What will history make of your desk’s contents?

1 Jul

I pick up the Washington Post Express on my commute most mornings, and yesterday, among the numerous things that I totally have to check out (FOLKLIFE IS DOING R&B AND THE DIXIE CUPS WILL BE THERE, oh Internet don’t even get me started on girl groups I can’t even), there was this piece about “For All The World To See”, an exhibit about the narrative of the civil rights movement as told in everyday objects, currently at the National Museum of American History. Which, first of all, I totally have to check out. But second of all, I had a bit of a chuckle at the vaguely startled tone of the article. Everyday objects? In a historical collection? Interrobang?!?!?

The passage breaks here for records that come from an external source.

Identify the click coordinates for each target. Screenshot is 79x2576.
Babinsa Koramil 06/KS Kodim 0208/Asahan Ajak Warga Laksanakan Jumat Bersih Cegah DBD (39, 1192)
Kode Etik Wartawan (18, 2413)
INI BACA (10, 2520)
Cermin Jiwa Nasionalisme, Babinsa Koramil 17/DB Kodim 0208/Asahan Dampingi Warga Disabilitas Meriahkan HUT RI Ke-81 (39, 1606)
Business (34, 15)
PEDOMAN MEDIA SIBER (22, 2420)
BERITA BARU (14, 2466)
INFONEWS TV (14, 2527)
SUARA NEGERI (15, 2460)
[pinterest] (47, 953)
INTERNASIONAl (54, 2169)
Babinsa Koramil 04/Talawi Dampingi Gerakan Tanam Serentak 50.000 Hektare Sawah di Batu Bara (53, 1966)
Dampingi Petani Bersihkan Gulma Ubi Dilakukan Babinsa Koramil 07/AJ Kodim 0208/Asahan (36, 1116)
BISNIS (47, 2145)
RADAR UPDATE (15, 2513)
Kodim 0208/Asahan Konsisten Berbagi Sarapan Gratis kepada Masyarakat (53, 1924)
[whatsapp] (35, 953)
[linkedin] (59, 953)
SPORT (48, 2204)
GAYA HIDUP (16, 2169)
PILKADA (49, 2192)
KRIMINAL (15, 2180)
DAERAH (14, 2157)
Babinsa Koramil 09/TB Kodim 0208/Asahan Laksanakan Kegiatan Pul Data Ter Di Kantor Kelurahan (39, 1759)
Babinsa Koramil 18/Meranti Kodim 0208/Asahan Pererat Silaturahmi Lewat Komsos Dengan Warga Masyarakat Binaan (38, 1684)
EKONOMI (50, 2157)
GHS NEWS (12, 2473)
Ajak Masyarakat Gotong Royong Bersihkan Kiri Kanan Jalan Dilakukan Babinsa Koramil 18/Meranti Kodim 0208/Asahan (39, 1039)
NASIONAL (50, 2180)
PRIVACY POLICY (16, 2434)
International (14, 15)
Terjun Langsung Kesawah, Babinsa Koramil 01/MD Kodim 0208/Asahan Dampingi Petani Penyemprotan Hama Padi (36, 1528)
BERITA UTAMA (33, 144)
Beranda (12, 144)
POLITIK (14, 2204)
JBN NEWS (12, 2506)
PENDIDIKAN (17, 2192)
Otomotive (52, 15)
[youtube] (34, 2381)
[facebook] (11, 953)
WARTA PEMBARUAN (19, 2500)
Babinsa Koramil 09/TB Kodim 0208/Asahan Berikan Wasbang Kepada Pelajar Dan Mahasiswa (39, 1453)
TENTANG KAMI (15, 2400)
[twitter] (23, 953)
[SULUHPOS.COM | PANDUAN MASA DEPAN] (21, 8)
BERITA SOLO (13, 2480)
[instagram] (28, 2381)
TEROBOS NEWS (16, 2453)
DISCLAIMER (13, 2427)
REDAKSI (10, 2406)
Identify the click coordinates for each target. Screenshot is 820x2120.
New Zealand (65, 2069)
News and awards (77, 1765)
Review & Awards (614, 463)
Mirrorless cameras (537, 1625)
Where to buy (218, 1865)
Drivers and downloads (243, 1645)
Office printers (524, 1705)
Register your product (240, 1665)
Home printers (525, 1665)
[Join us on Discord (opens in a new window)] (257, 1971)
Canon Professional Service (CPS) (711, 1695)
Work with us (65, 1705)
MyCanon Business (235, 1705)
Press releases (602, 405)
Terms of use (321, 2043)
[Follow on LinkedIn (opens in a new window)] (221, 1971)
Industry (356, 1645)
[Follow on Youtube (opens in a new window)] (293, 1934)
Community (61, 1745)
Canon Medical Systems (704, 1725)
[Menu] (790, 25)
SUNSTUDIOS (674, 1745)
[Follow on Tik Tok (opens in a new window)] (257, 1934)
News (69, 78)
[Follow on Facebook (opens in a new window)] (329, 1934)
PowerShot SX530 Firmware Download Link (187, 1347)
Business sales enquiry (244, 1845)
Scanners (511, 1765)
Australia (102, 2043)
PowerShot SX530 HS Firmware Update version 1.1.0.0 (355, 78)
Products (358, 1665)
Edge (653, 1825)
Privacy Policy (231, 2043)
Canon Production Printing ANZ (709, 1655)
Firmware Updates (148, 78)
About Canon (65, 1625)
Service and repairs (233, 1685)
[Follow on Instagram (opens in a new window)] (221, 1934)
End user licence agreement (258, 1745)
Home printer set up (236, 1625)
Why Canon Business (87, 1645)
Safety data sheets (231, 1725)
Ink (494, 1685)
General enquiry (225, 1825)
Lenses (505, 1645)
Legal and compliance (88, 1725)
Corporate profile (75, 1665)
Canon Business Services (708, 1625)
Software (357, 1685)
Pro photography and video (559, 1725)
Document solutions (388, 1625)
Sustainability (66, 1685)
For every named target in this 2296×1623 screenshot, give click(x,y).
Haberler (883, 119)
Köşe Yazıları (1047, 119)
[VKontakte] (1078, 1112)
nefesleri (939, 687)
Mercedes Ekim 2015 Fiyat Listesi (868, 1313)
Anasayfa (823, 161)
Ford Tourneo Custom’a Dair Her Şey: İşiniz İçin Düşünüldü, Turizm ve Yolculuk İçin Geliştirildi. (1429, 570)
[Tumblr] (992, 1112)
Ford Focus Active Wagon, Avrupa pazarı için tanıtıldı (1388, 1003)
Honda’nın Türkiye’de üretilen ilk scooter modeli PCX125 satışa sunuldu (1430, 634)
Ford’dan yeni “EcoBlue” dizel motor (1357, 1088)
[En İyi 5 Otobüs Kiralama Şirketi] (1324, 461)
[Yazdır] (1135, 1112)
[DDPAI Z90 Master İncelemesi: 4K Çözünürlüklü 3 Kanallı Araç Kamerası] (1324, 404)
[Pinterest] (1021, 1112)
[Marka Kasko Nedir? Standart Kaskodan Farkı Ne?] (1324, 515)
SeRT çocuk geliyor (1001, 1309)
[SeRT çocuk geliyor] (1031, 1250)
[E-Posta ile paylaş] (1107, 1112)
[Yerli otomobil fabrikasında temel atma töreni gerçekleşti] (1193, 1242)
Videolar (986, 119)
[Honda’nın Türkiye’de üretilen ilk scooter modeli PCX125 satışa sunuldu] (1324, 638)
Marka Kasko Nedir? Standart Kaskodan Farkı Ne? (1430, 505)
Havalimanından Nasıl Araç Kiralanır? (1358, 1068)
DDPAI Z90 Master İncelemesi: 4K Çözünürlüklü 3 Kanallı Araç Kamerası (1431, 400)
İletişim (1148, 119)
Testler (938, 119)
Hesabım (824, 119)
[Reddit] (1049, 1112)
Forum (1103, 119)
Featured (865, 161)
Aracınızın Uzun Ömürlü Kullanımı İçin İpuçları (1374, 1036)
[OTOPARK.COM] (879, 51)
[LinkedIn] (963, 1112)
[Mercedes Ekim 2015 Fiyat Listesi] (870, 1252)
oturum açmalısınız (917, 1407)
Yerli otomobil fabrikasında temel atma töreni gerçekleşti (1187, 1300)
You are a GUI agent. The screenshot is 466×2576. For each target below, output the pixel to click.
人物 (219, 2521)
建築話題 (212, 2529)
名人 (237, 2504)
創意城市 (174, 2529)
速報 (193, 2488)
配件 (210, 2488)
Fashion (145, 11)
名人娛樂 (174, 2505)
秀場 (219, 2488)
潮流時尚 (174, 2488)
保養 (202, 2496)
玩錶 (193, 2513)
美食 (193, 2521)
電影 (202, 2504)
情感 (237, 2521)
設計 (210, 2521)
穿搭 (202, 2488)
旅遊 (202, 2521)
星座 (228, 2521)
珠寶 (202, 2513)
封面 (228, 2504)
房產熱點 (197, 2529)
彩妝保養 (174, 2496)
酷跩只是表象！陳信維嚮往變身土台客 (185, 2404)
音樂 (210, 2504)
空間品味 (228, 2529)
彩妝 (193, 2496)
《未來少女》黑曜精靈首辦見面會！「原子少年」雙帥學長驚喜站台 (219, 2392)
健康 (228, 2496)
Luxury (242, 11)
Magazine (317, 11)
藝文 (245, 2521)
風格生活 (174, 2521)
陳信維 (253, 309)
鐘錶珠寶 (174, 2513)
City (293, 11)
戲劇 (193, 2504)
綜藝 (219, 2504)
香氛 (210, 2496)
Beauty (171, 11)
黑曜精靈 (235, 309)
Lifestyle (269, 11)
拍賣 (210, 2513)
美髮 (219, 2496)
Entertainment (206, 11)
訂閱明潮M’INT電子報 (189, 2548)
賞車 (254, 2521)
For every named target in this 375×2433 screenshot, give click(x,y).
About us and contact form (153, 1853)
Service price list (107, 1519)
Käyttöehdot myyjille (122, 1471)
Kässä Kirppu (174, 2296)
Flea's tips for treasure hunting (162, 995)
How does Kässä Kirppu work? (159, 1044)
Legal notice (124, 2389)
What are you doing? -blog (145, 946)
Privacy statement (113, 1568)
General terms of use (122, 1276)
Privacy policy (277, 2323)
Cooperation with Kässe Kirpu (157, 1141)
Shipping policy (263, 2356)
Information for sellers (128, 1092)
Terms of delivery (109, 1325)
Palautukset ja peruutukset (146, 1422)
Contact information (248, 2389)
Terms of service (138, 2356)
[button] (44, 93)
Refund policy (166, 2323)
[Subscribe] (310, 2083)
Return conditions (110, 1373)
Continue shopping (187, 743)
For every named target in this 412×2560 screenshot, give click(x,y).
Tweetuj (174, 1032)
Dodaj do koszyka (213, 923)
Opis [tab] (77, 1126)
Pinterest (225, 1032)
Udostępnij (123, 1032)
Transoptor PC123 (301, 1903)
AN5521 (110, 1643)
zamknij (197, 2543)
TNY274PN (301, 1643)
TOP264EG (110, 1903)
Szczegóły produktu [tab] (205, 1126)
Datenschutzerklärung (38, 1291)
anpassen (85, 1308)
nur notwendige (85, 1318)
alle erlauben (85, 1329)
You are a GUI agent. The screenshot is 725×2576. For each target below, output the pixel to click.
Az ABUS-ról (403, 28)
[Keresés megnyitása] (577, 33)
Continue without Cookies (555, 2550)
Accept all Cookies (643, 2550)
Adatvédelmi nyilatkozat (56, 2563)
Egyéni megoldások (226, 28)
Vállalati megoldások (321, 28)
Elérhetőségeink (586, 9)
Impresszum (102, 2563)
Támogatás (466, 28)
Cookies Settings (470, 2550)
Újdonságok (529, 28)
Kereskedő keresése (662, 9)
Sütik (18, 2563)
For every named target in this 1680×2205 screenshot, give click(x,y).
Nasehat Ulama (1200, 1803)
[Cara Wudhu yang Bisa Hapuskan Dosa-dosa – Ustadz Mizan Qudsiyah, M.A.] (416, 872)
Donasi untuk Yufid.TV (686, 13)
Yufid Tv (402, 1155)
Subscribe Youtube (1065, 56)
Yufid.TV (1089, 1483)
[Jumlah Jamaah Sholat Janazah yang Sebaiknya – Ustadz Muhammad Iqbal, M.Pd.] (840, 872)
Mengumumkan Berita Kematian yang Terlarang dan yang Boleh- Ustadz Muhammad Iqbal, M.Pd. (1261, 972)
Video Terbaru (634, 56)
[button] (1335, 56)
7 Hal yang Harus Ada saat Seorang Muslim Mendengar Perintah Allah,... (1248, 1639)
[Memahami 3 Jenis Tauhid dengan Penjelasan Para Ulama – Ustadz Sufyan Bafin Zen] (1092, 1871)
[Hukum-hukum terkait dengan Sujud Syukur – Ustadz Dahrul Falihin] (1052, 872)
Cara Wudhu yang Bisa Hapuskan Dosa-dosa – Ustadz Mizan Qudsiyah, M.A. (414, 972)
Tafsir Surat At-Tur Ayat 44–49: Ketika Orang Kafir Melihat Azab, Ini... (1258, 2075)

Dude, that’s what history is. That’s why, for all the jokes that got made when the Library of Congress announced it was going to start archiving tweets, it’s important that they’re doing it: because history is the little things. Museums might put the shinies on display, but the tiny fraction of their catalogues that you see are joined, behind the scenes, by the less-pretty things that will tell you a lot more about the realities of everyday life.

In conclusion, for all you historians from the future, the contents of my desk are as follows: tea, chocolate from the UK, a broken rubber band, a post-it containing the details of an appointment with my therapist, my keys, a couple of Kate Beaton cartoons, a pair of scissors, and some packing tape. And binder clips. Lots of binder clips.

(Actually, now I’m going into Material History mode and I am getting ready to tell you all what impressions I, a historian, might draw from those things, but that’s an entry for another time.)